Avalanche kills snowmobiler near Rifle
Glenwood Springs Correspondents
Vail, CO Colorado
RIFLE, Colorado ” A 45-year-old snowmobiler died Friday when he was buried in an avalanche north of Rifle Falls in Little Box Canyon.
The name of the victim was not released, Garfield County Sheriff Lou Vallario said. The snowmobiler is the seventh person to die or be presumed dead after recreating in Colorado’s backcountry this winter.
The snowfall has been so heavy this year the Colorado Avalanche Center is warning people to be very careful and check the latest weather report before going into the high country. Wildlife officials say it may be necessary to feed wildlife.

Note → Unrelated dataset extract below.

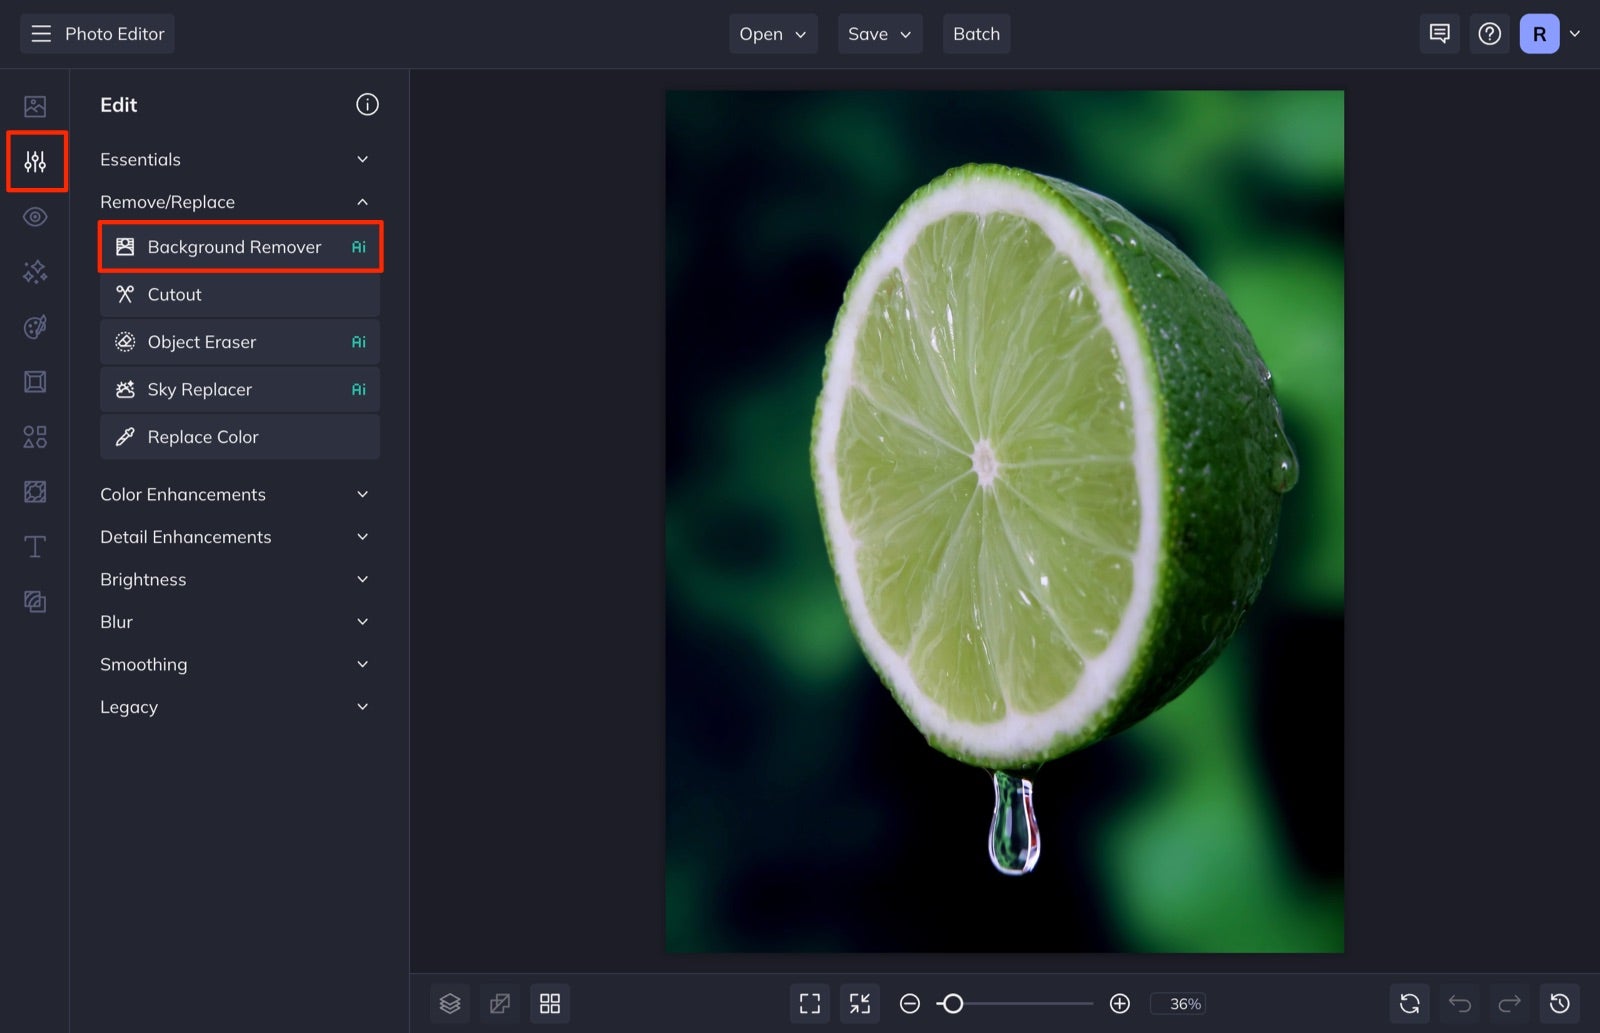
Task: Select the sliders Edit panel icon
Action: coord(36,160)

The incident was reported about at 12:12 p.m., and the body was recovered two hours later.
“He was under the snow for quite a while,” Vallario said.
The man’s body was found in the snow two miles up the Little Box Canyon north of Rifle Falls about 3 p.m.

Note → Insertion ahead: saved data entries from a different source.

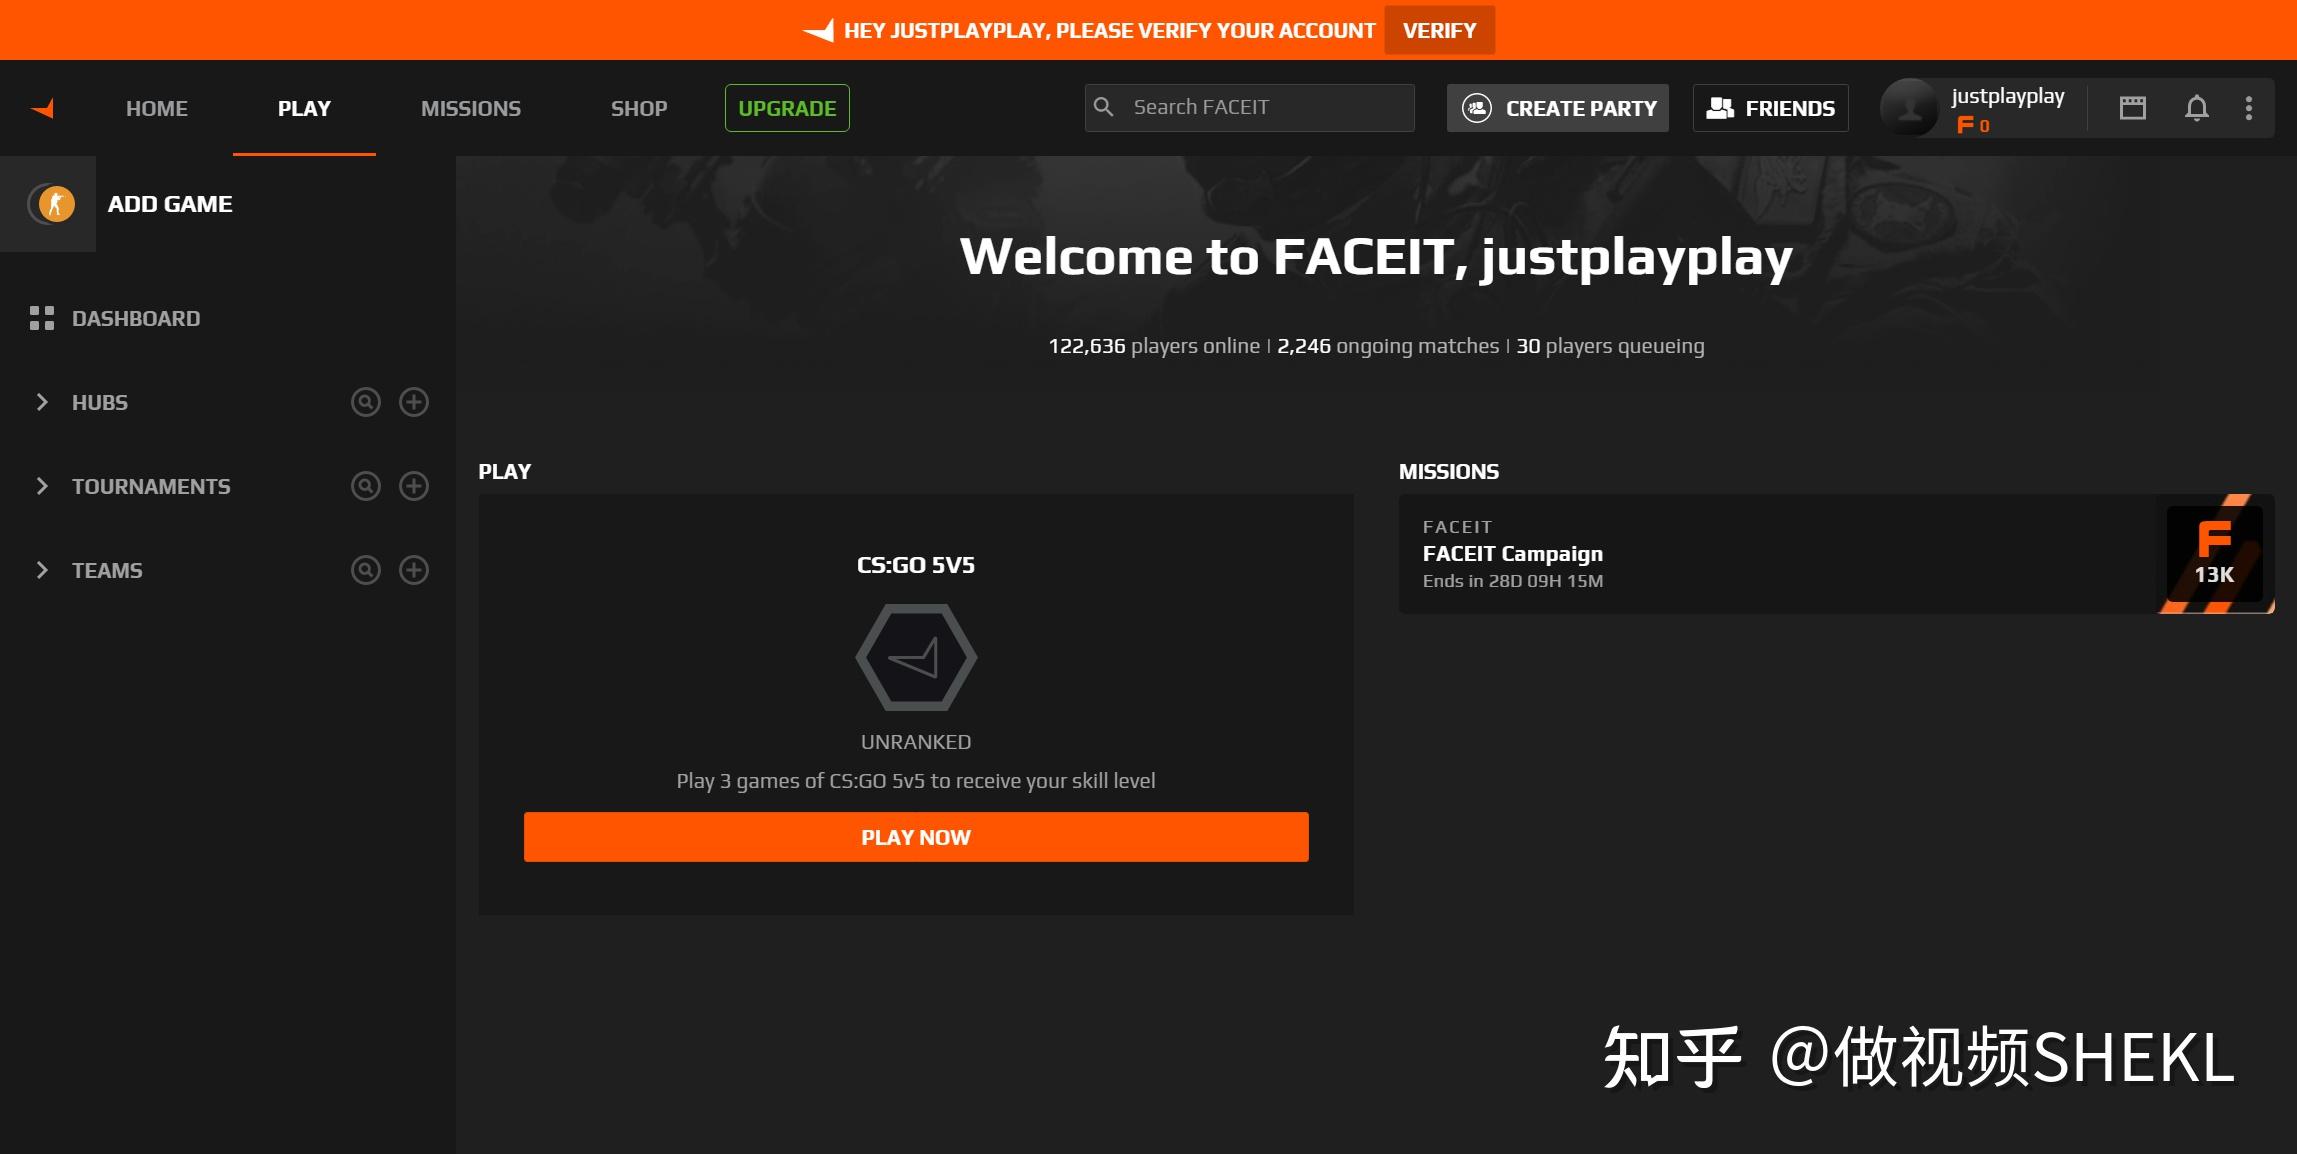Click the DASHBOARD grid icon
Viewport: 2297px width, 1154px height.
[42, 318]
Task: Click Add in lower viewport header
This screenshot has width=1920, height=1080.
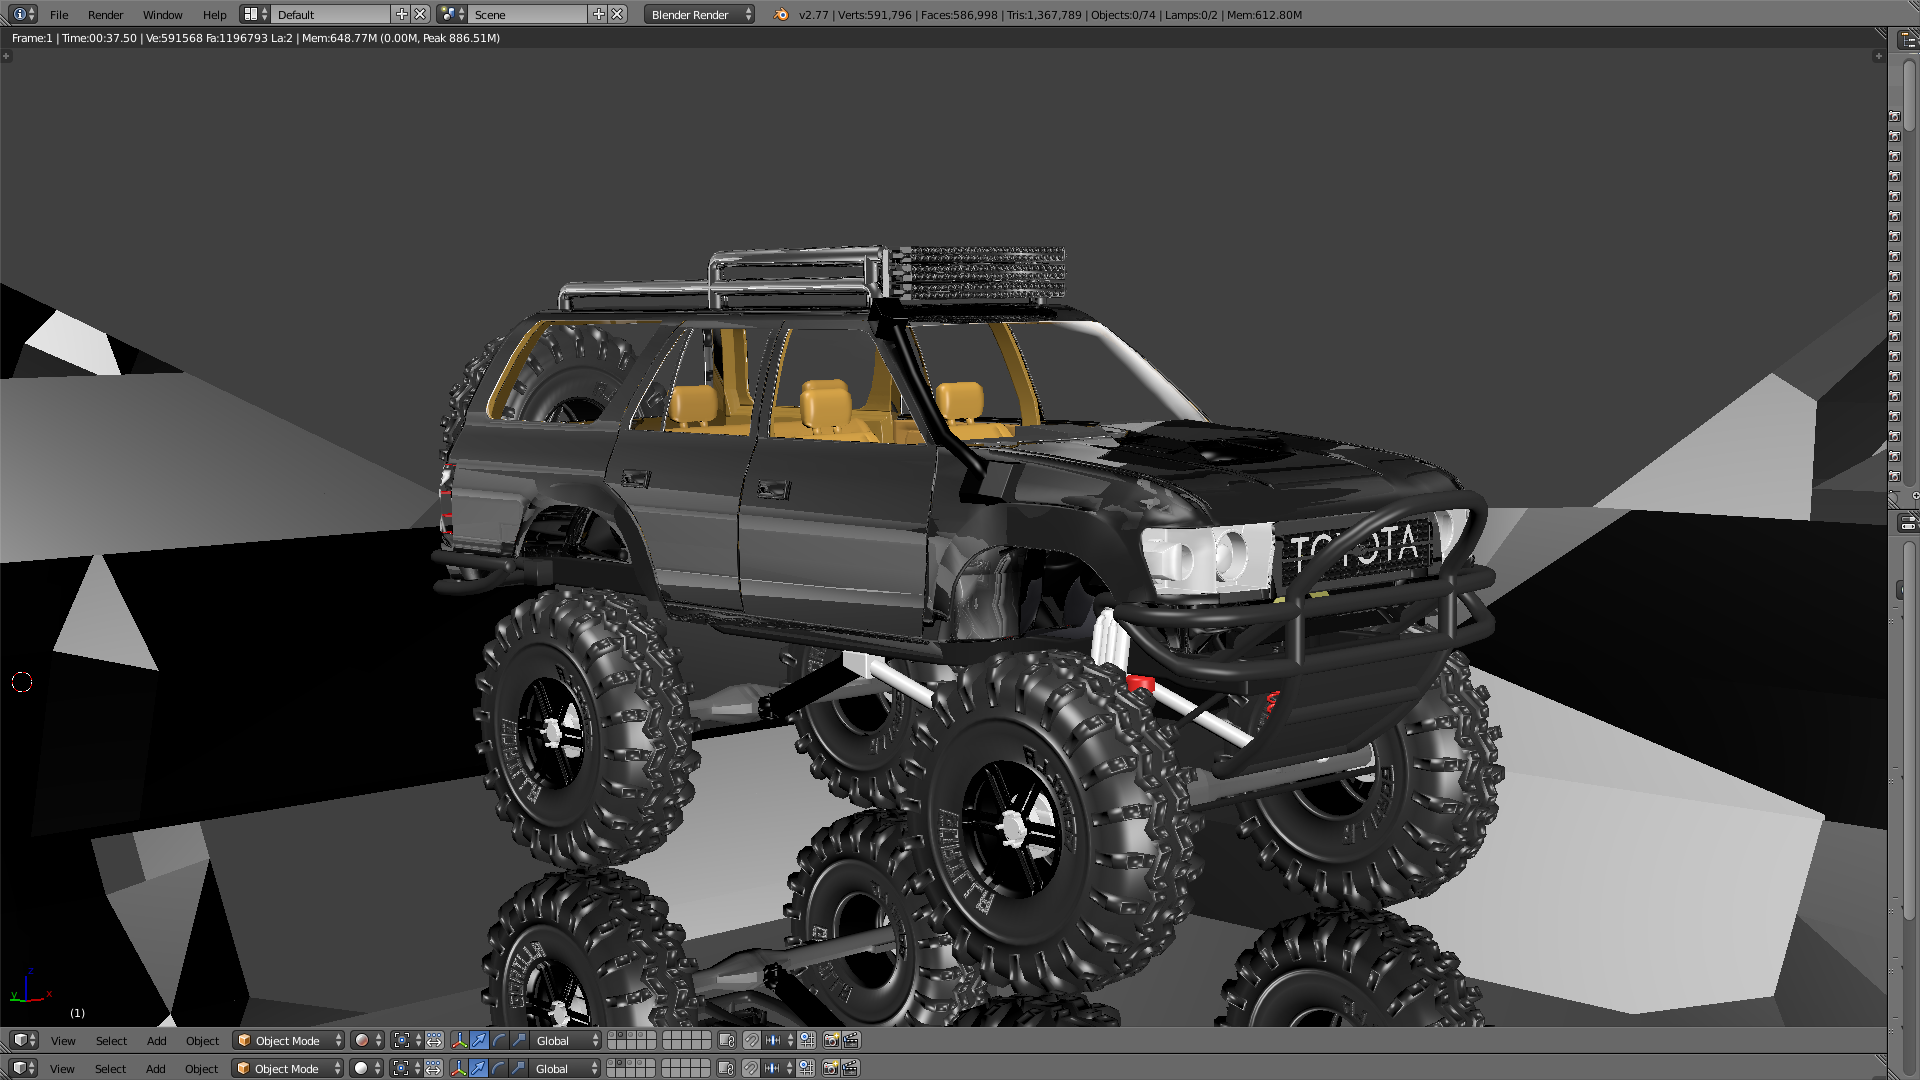Action: [156, 1069]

Four other people have died in Colorado after being caught in avalanches this winter, said Spencer Logan of the Colorado Avalanche Information Center.
On average, six die from avalanches each year in the state, Logan said.

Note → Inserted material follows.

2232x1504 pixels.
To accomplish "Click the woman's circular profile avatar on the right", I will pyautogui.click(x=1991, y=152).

The man’s death comes after two skiers were killed by avalanches in separate incidents in the East Vail Chutes this winter. They were the first fatalities in the avalanche-prone backcountry area, near the boundary of Vail Ski Resort, in more than a decade.
Snowboarder Jesse Brigham, 27, died Jan. 4 in an avalanche in the East Vail Chutes. Eight days later and several hundred yards away, another slide killed local skier Matthew Gustafson, 33.
A week ago, a skier was caught in a shallow avalanche in the East Vail Chutes but managed to escape without injury. The slide carried the skier over some cliffs before he was able to escape it, the report said.
In the wake of the avalanche Friday, Logan said “the avalanche danger was considerable above treeline” and that below the treeline it was moderate. He explained “considerable” means people are likely to trigger avalanches in the area and “moderate danger” means human-triggered slides are possible.
Logan said he didn’t know details about the incident, but said most of the terrain in the area north of Rifle is below treeline. He recommended staying out of obvious avalanche chutes and checking avalanche forecasts at http://www.avalanche.state.co.us.
But he added that even slopes as small as 50 to 100 vertical feet can produce dangerous avalanches in certain conditions.
The Associated Press and the Vail Daily contributed to this report.